I have gained so much weight and my husband tells me daily how beautiful I am. I have learned to appreciate every day, enjoy my family and friends and thank God for what he has put in my life!

Gulfport, FL

The Hand of God

I am not yet a survivor but am and have been a supporter. I was told of my first cancer almost two years ago. Saying the "C" word out loud was the first hurdle. I turned to prayer, not everyone can.

As if the cancer wasn't enough, I got a bad infection in the hospital. My immune system became shot.

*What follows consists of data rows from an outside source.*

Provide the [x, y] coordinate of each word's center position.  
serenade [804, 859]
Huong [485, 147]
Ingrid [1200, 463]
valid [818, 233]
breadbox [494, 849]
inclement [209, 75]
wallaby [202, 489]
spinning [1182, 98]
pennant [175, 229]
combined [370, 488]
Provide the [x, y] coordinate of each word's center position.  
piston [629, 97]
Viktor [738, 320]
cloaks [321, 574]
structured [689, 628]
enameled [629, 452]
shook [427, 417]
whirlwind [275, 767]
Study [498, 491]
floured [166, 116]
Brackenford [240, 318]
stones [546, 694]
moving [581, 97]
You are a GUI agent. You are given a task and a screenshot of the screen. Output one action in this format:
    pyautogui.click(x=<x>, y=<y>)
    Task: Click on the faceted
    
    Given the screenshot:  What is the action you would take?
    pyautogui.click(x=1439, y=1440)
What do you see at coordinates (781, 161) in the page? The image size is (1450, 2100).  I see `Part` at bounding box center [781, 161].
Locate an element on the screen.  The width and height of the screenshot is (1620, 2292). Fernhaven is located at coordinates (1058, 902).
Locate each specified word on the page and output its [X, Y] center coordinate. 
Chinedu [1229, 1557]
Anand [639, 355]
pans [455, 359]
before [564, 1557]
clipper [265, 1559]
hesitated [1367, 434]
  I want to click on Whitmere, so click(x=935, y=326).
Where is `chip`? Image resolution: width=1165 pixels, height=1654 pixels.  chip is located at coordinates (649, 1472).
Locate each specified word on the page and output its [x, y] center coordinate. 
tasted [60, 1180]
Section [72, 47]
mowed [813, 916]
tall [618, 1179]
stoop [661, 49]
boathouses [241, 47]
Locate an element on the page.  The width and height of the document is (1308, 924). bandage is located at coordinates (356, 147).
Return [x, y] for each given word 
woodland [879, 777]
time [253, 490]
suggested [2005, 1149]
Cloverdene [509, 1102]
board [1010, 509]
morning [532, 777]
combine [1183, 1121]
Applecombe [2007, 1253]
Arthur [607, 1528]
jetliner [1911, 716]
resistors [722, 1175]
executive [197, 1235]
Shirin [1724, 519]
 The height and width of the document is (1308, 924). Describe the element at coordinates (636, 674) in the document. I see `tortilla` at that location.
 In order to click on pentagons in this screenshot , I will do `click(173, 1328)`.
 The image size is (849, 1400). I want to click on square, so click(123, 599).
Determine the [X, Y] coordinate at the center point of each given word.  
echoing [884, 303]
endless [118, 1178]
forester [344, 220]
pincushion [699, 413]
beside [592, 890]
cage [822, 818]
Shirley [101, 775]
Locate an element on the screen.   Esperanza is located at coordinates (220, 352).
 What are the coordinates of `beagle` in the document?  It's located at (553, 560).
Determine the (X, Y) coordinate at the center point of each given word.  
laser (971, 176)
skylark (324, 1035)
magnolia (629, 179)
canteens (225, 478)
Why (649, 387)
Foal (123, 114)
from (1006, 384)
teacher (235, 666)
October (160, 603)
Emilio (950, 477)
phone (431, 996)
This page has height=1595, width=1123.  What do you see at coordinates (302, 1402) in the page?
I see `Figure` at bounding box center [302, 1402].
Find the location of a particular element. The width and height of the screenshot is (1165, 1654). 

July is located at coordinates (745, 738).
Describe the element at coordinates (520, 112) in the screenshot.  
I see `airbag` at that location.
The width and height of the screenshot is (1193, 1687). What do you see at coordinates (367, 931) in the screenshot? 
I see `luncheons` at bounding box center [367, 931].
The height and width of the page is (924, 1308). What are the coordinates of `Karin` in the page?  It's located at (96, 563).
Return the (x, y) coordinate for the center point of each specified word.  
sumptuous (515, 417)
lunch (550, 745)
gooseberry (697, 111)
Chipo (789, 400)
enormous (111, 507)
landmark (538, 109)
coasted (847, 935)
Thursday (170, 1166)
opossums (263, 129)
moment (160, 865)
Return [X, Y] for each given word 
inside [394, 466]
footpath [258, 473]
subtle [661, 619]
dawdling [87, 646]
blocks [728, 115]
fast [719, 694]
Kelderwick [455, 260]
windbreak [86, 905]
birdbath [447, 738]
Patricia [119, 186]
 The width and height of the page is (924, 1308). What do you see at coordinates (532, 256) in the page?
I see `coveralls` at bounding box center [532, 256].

I had to stay away from all germs and went on a diet to boost my immune system. During this time, my parents became ill, my father died and two weeks later my son-in-law had three strokes and a seizure. Our family became closer and we prayed together and separately and felt the prayers of family and friends. It was like a gentle hug.

During this time a few weeks after the stroke, I found a lump on my breast. I thought it was nothing, but went to the doctor and he whisked me off for mamogram and ultrasound. I was booked in two days to have a biopsy. How could I tell the family? Haven't they endured enough? How do I tell my daughter?

I turned to prayer. I am terrified of bridges and during my prayer I saw a vision of our Lord on a bridge with his hand out, beckoning me to come. Of course I argued, but His hand invited me to come and so I did. His hand carried me across the bridge and carried me through my masectomy. The entire family embraced me and we survived and will continue to do so.

Lynn L'Heureux
Calgary, AB, Canada

Even the eyebrows?

It's strange isn't it that once you've had the cancer removed and you're told that chemotherapy's next, all you're concerned about is, "will I lose my hair?" rather than, "thank God I'm going to live!" Well, maybe it's not like that for everyone but, post-operation, that's what it was like for me.

I was assured countless times that I would lose my hair, but I still thought my strength of will, my pure force of personality would make those hair follicles shape up and hold on. They didn't of course, and I lost every hair on my body, yes even the eyebrows then, for good measure my finger and toenails did a disappearing act too. I never saw that one coming.

Through it all though I kept working. Yes, I needed the money, but working made me focus on other things: not cancer, not all the side effects of chemo, not mouth ulcers, not weight gain, not chronic insomnia. I focused on communications strategies, news business programmes, the shopping and ironing, all the mundane things associated with normality. And it helped. Not just me, but my three children who were 8, 10 and 14 at the time. I knew they had been frightened by the diagnosis of my breast cancer, and their world was close to falling apart, so bringing everything back to as near normal as humanly possible was my key objective - day in, day out.

It's not always easy to be positive when you feel attacked on so many fronts, but I found the sheer act of being positive was really infectious; we all became more positive as a result. I called it my virtuous circle. It could so easily been a downward spiralling one, and what would that have achieved?